Produce a verbatim copy of the following records, leaving out all pictures.
---------- Dataset excerpts ----------
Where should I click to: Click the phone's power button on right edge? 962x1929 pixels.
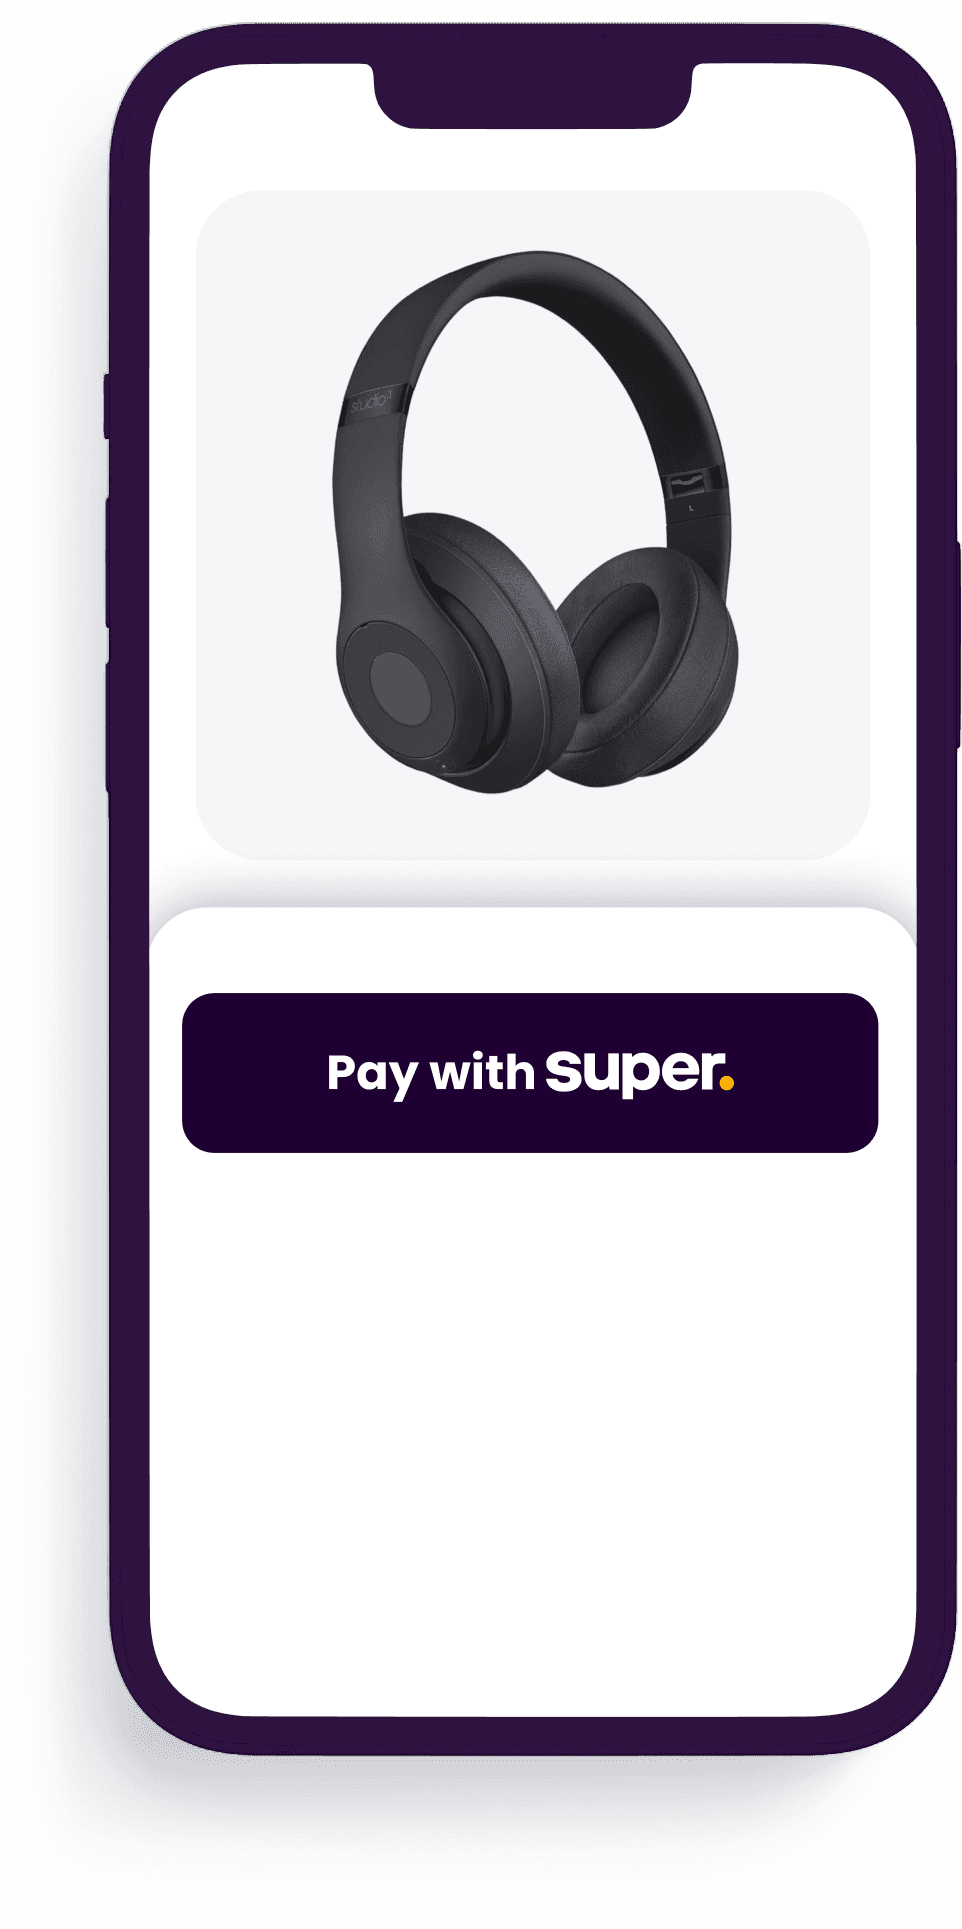coord(957,645)
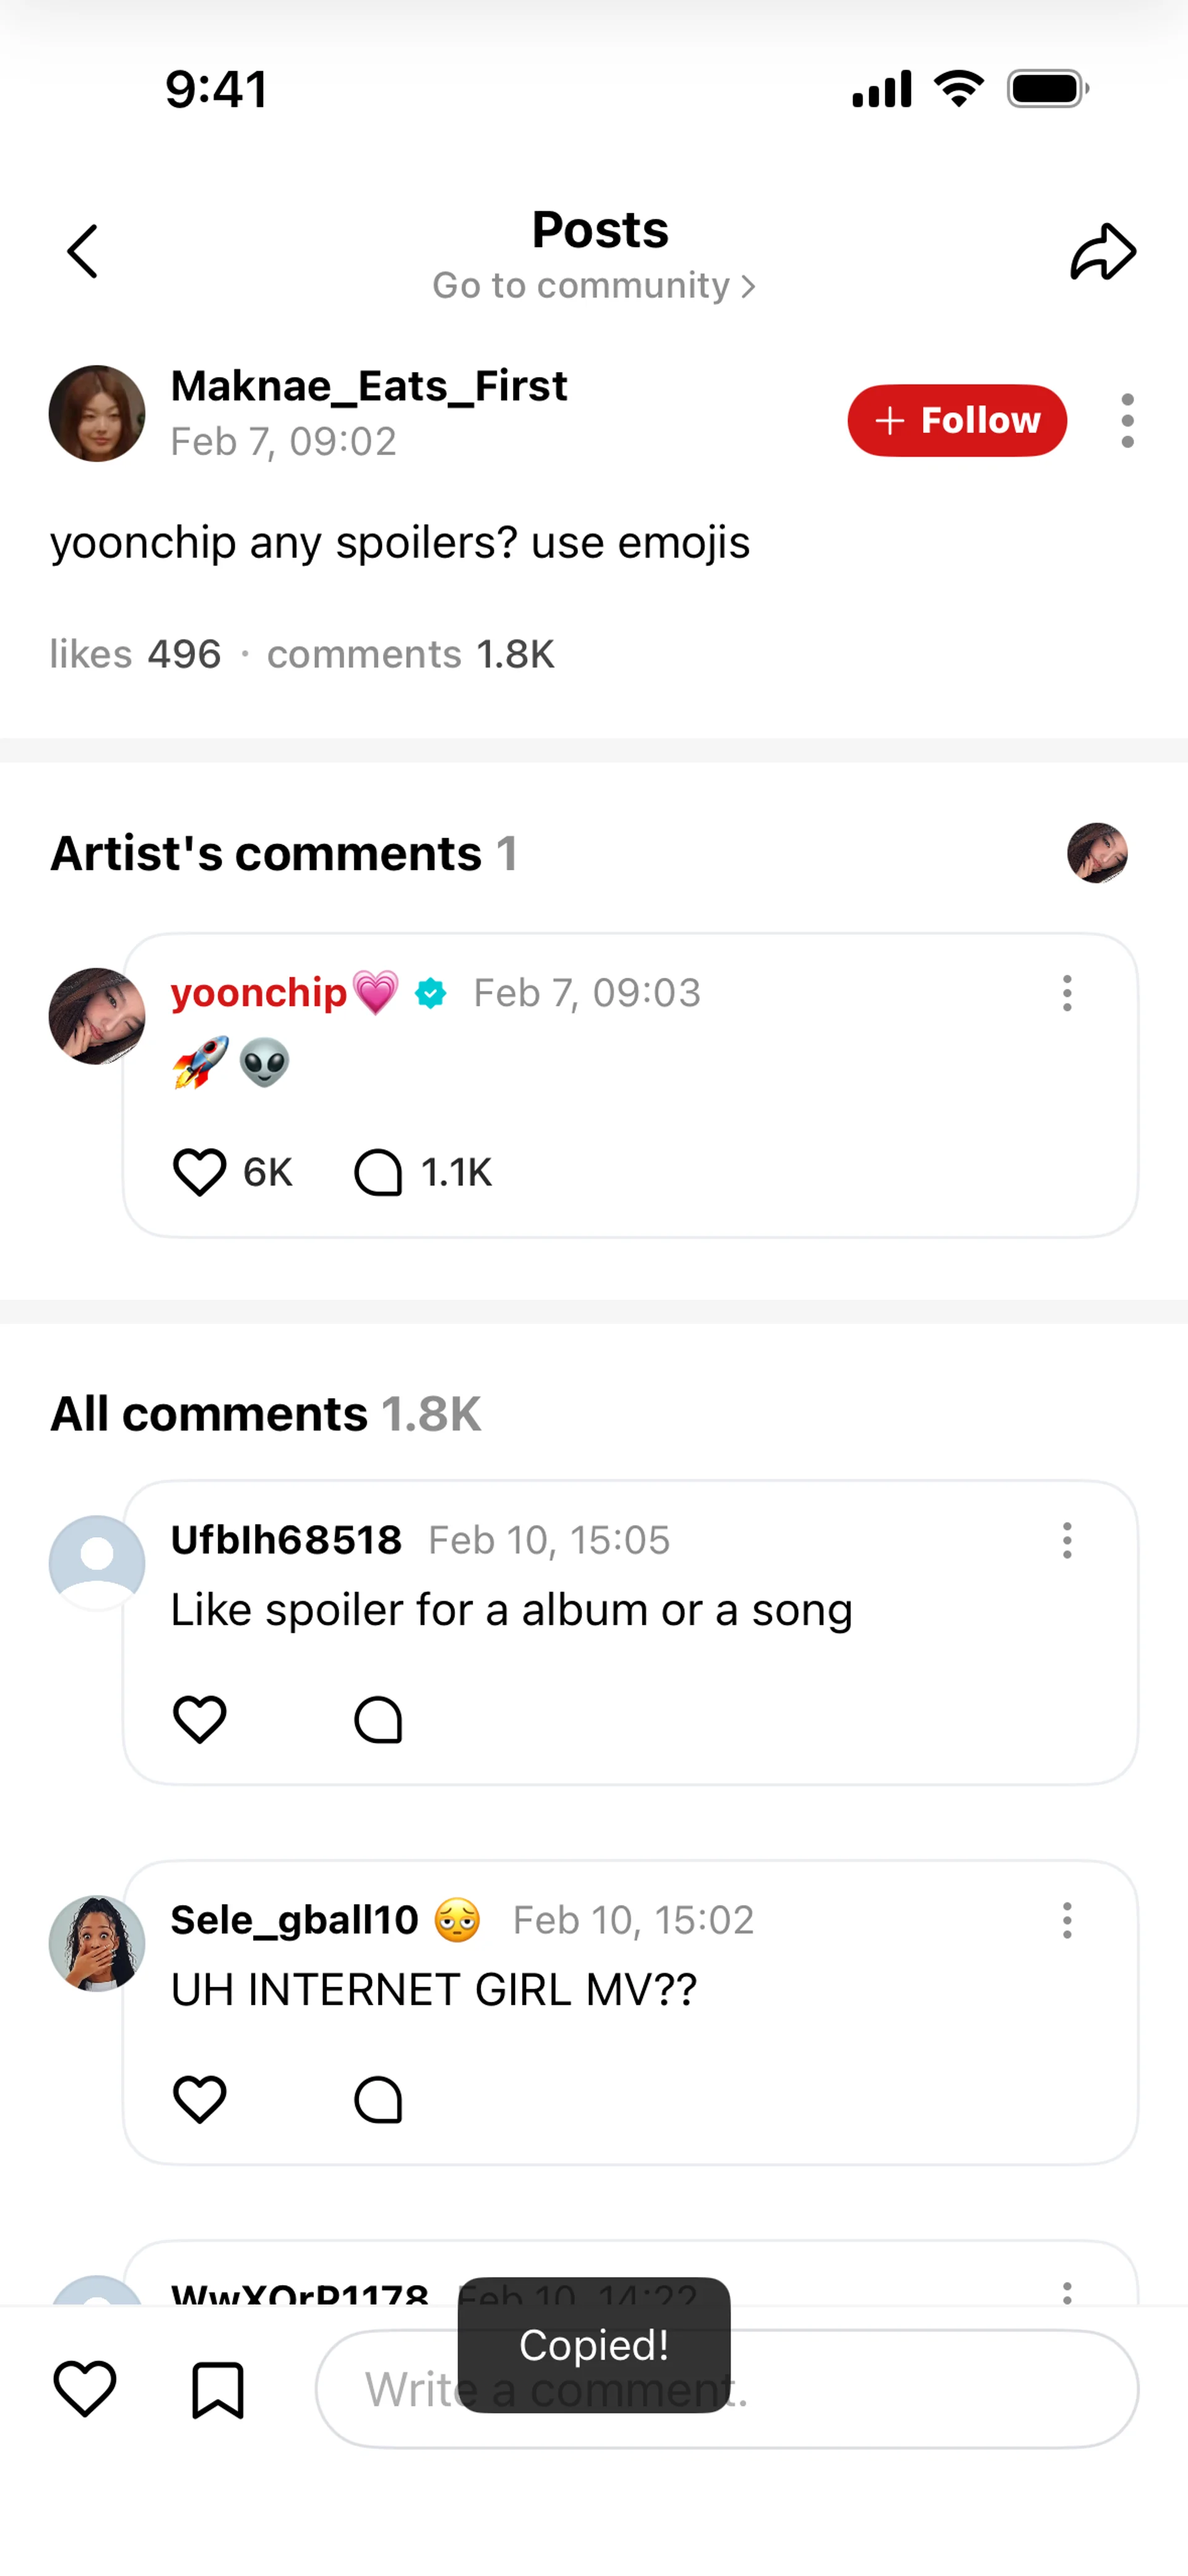This screenshot has height=2576, width=1188.
Task: Reply to Sele_gball10's comment
Action: tap(378, 2099)
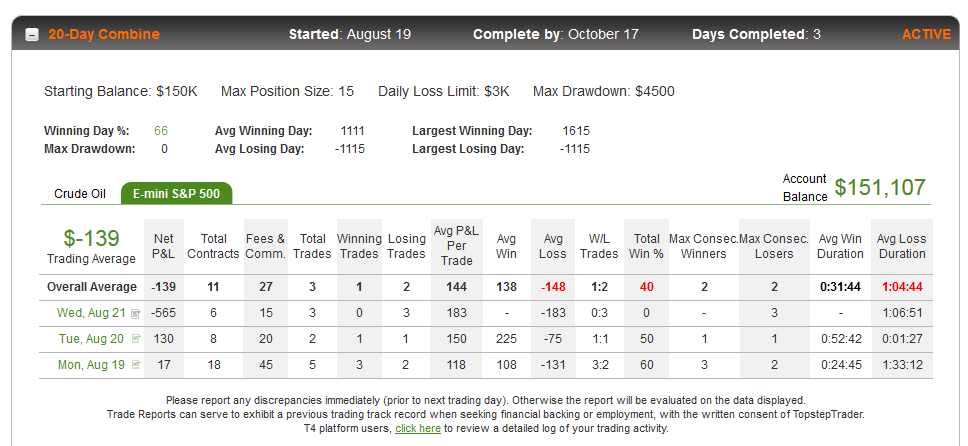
----------
• _Answer to the exercise_:
Where should I click to: Click the phone's power button on right edge? 962x1929 pixels.
coord(957,645)
This screenshot has height=2576, width=1188.
Task: Reply to Sele_gball10's comment
Action: tap(378, 2099)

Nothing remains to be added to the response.